Excerpted passage

----

Along the way and in the face of these challenges, George found love and married Mary. They began a family.
But things went sideways at the Building and Loan as $8,000, which was supposed to be deposited in the bank by George’s Uncle Billy, went missing. It had been found by Potter who kept it.
Frantic and unable to find the money, the business was under a threat of being shut down as a result of a review by a bank examiner, Mr. Carter. George was facing imminent arrest for malfeasance and other charges. Predictably, Mr. Potter refused to grant him a last-ditch loan to overcome his quandary. He told George that he “is worth more dead than alive.”
Unable to wrest himself from this plight, George took out his frustration on his wife and children. In despair, he climbed on top of a bridge to jump and take his own life. His guardian angel, Clarence, under the mentorship of a winged angel, Joseph, intervened and then George said he wished he was never born.
Clarence, in pursuit of earning wings of his own, proceeded to demonstrate how things would have developed had there been no George Bailey. His brother Harry Bailey would have died from drowning rather than being a national hero in the war. Mr. Gower would have been punished for the poisoned prescription. The town would be called Pottersville as Potter would have owned everything. Nobody in the town including friends knew who George was. Mary would not have married, and the three cute children would have never been born. The message worked, and everything eventually played out for a happy ending.
"Toby’s iteration of this classic is perfect for the holiday season..."
Scenic designer David A. Hopkins and Properties Designer Shane Lowry crafted a simple set depicting the town of Bedford Falls with the use of streetlamps surrounding the in-the-round stage and other touches on the walls. The use of the balconies and an excellent facsimile of a bridge from which George intended to jump enhance the aesthetics. Numerous set pieces are employed, such as a bank window and desks,, and were moved on and off the stage as efficiently as Santa’s deliveries on Christmas Eve. The transformation from bar stools to grave stones with just a flick of the wrist is particularly well done.
While there isn’t an abundance of dancing throughout the show, Tina Marie DeSimone’s up-tempo choreography hits the mark. The dancers excel in such numbers as “Syncopation Rag,” “A Very Special Occasion,” and “This Round is On Me.”
Reenie Codelka led the six-piece orchestra on the night this show was reviewed (Ross Scott Rawlings takes the baton on other performances) and supported the vocalists very well without overpowering them.

----

Given data
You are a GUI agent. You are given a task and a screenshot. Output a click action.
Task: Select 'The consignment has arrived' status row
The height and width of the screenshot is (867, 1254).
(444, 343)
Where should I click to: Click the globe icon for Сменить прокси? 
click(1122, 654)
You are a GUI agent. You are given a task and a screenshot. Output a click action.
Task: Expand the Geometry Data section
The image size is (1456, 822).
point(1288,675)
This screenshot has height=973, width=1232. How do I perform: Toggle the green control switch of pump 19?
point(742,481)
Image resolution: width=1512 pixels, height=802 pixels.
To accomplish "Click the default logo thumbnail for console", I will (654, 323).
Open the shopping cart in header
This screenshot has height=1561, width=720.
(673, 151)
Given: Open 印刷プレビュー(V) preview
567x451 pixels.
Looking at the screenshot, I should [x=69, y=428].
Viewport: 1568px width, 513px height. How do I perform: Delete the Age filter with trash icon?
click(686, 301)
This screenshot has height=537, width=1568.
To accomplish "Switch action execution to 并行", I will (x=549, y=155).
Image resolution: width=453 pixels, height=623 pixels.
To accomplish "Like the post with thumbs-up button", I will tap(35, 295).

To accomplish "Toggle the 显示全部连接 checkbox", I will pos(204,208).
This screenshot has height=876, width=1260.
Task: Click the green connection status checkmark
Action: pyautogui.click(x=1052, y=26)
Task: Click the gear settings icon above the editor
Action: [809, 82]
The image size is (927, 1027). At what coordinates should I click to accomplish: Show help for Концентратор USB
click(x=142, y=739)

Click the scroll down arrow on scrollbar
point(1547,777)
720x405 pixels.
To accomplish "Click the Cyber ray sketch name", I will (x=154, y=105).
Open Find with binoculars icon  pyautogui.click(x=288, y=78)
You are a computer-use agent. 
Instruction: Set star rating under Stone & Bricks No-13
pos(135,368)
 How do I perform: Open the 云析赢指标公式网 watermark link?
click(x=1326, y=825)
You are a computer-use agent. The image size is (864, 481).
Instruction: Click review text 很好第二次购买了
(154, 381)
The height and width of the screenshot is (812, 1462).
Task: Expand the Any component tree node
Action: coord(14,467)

----

Set problem
Carry on the review of the stage version of the George Bailey story from the point where it stops. The data comes from a separate source.

Output below
Lynn Joslin’s Lighting Design and Mark Smedley’s Sound Design as well as the period costumes designed by Sarah King contributed to the realistic atmosphere of the time.
Justin Calhoun, in a tour de force, excels as the earnest and well-intentioned George Bailey. His marvelous tenor voice delights in “I’m On My Way,” “Lullaby,” and “I’m At Home” among others. Mr. Calhoun’s stellar acting skills are showcased in this demanding role. Convincingly playing a full range of emotions from bliss to anxiety, to enthusiasm, to love, to generosity, to frustration, to anger, to despair, to triumph, Mr. Calhoun is superb. Watching his performance alone is worth the price of admission. Bravo Justin Calhoun!
Robert Biedermann channels his inner Lionel Barrymore as the wheel chaired-bound Scrooge-like villain, Mr. Potter. Mr. Biedermann effectively portrays the gruff, miserly, mean and joyless tycoon to the hilt without going over the top, which would have been easy to do. A few in the audience did boo him (hopefully good-naturedly) at curtain call to signify how effective Mr. Biedermann performed.
For comic relief, one can always count on Toby’s resident cut-up David James. He plays the part of Clarence, George’s guardian angel in his quest to earn wings, with mischief and precise comedic timing. As his mentor Joseph, DeCarlo Raspberry is more than up to the task in the role of keeping not only Clarence in check but also Mr. James. Neither is an easy task.
This duo offers the teachable moments in the story and binds the events effectively. Sadly, we don’t get the chance to enjoy Mr. Raspberry’s amazing singing voice in this show, but Mr. James does a fine job in the spirited “Ya Gotta Have Wings.”
Lovely MaryKate Brouillet plays Mary, George’s wife with tenderness. She rides the rollercoaster of George’s journey of emotions and conveys her devotion to him and her children. As she has demonstrated in other Toby’s productions, Ms. Brouillet commands a beautiful singing voice. “My Wish is You” and “Mary’s Sequence” stand out. Her vocals shine in a duet with Mr. Calhoun in ‘I’m at Home.”
Other notable members of the cast include Adrienne Athanas, David Bosley Reynolds, Tina Marie DeSimone, AJ Whittenberger, Jeffrey Shankle, Shawn Kettering, Heather Beck, Santina Maiolatesi, Adam Grabau, Jane C. Boyle, Gerald Jordan, Jordan Stocksdale, Lydia Gifford, Andrew Horn and Susan Thornton.
The Bailey children are being portrayed by Jana Sharbaugh, Lucas Rahaim and Gwyneth Porter on this night with Ava and Mia LaManna and Jackson Page during other performances.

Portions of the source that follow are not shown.